Still, in the post-war years, the VPOTUS has often assumed a higher profile or been judged to be more influential, the latter certainly true of Dick Cheney (b 1941; VPOTUS 2001-2009) and some have even been given specific responsibilities such as LBJ’s role as titular head of the space program (which worked out well) or Kamala Harris co-ordinating the response to difficulties on the southern border (a role in which either she failed or never attempted depending on the source).  So wonderfully unpredictable is Donald Trump that quite what form the Vance VPOTUSship will assume is guesswork but conspiracy theorists already are speculating part of MAGA forward-planning is to have Mr Vance elected POTUS in 2028, simply as part of a work-around in a constitutional jigsaw puzzle.

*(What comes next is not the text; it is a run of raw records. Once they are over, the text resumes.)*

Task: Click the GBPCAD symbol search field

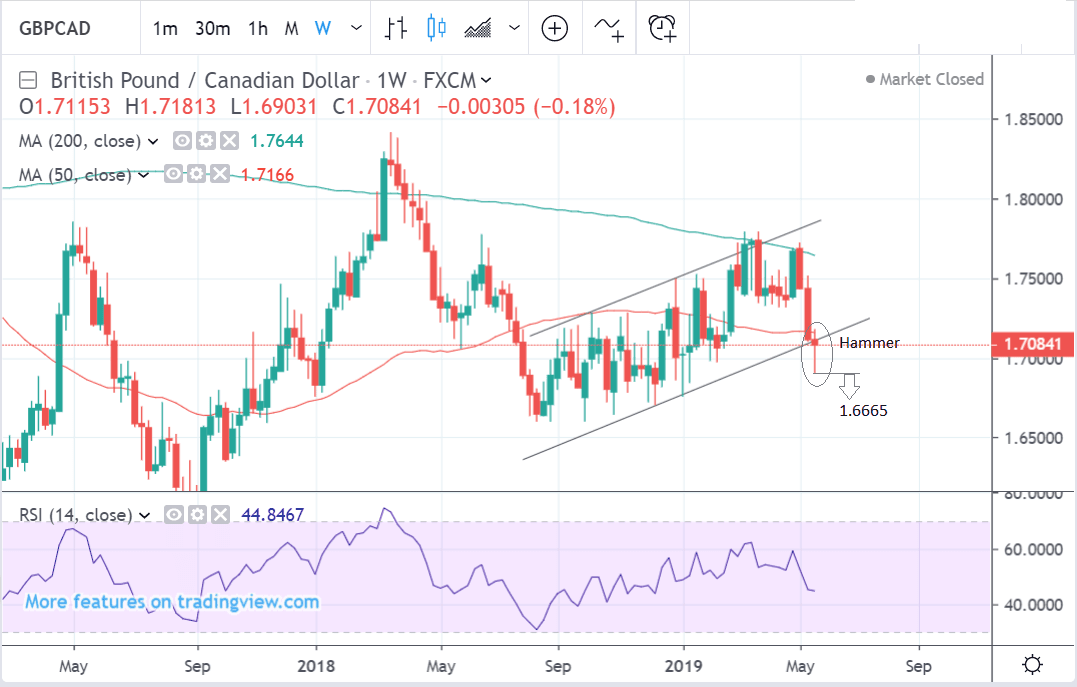Action: pyautogui.click(x=62, y=28)
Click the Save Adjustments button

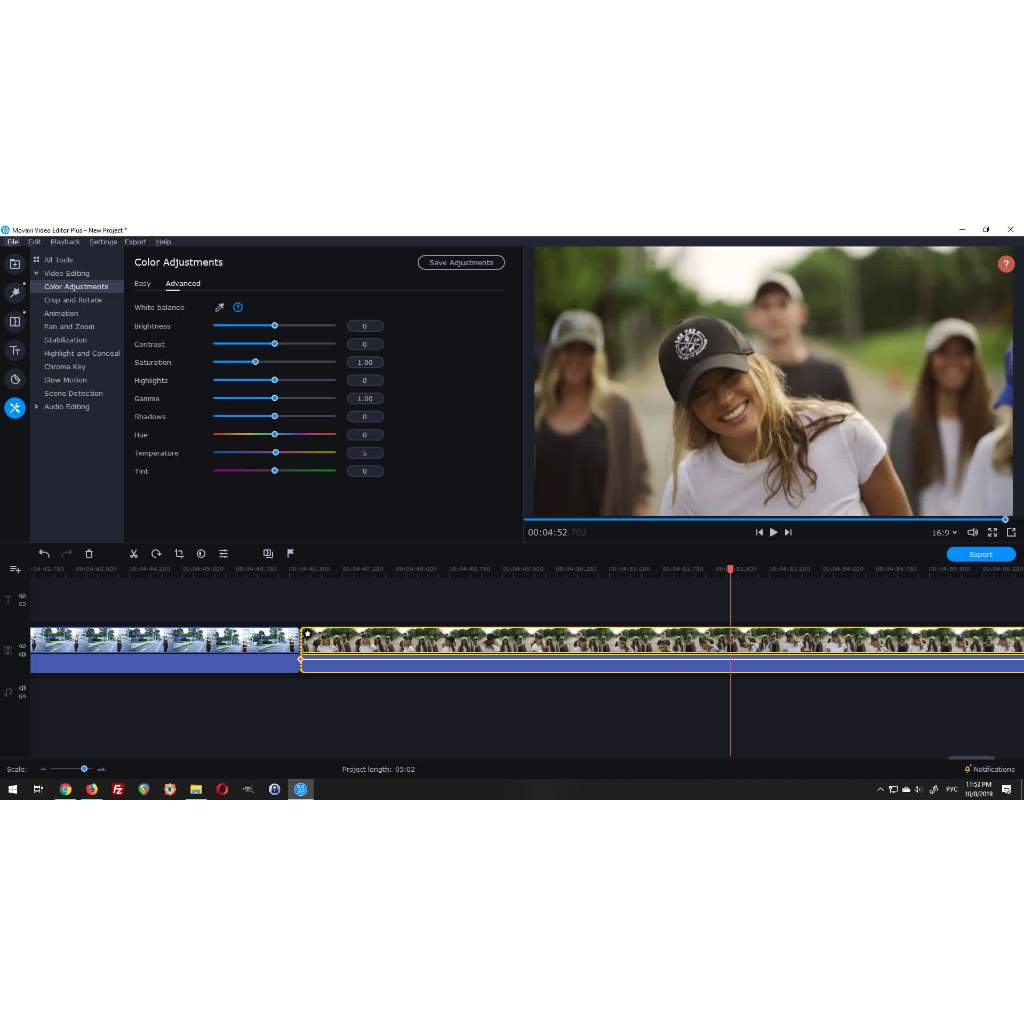(x=461, y=263)
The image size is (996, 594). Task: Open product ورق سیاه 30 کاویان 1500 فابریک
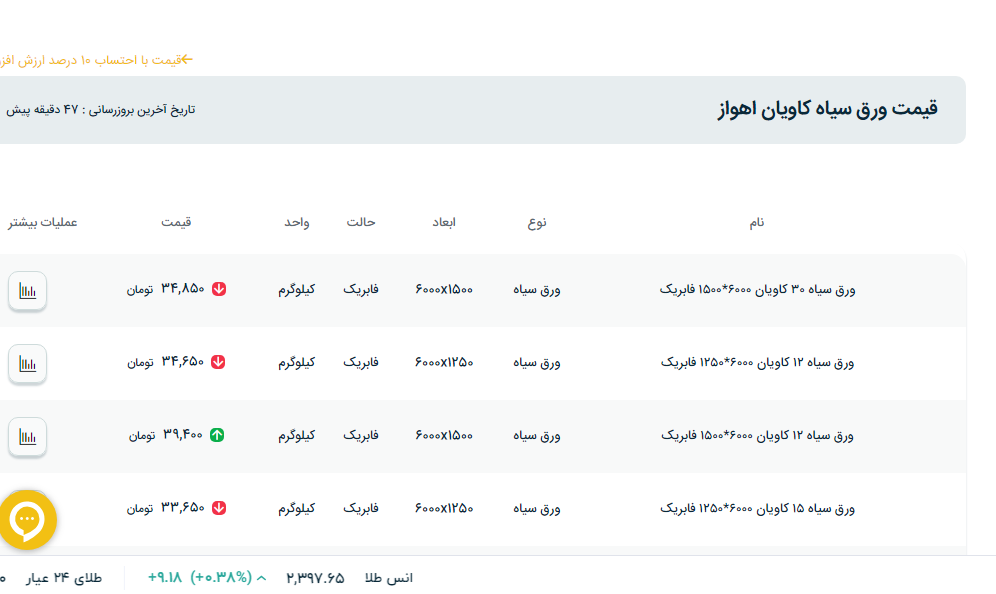[x=757, y=290]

The conspiracy revolves around the words in Section 1 of the Twenty-second Amendment (ratified in 1951): “No person shall be elected to the office of the President more than twice” and even the most optimistic MAGA lawyers concede not even Brett Kavanaugh (b 1965; SCOTUS associate justice since 2018) or Clarence Thomas (b 1948; SCOTUS associate justice since 1991) could construct an interpretation which would allow Mr Trump to be elected for a third term (although Justice Thomas might make a heroic attempt).  The constitution is however silent on whether any person may serve a third (or fourth, or fifth!) term so that makes possible the following sequence:

(1) In the 2028 election J.D.Vance is elected POTUS and somebody else (matters not who) is elected VPOTUS.

(2) In 2029, J.D. Vance and somebody else (matters not who) are sworn into office as POTUS-48 & VPOTUS respectively.

(3) Somebody else (matters not who) resigns as VPOTUS.

(4) J.D. Vance appoints Donald Trump as VPOTUS who is duly sworn-in.

(5) J.D. Vance resigns as POTUS-48 and, as the constitution dictates, Donald Trump becomes POTUS-49 and is duly sworn-in.

(6) Donald Trump appoints J.D.Vance as VPOTUS.

Although in those maneuvers there are hints of how Mr Putin (Vladimir Vladimirovich Putin; b 1952; president or prime minister of Russia since 1999) and Dmitry Anatolyevich Medvedev (b 1965; president of Russia 2008-2012 & prime minister of Russia 2012-2020) once "worked their way" around a tiresome clause in the Russian constitution, whatever the politics, constitutionally, there is nothing controversial about those six steps because there’s a precedent, the sequence picking-up some of what happened between 1968 when Nixon & Agnew were elected POTUS and VPOTUS and 1974 when the offices were held respectively by Gerald Ford (1913–2006; VPOTUS 1973-1974 & POTUS 1974-1977) and Nelson Rockefeller (1908–1979; VPOTUS 1974-1977), neither of the latter pair having been elected.  Of course, in January 2029 somebody else (matters not who) would be a “leftover” but he (it seems a reasonable assumption somebody else (matters not who) will be male but for such an obviously expendable role for MAGA to use a "suitable" female is not impossible) can, depending on this and that, be appointed something worthy like secretary of agriculture or to a sinecure such as an ambassadorship in a nice (non-shithole) country with a pleasant climate and a majority white population.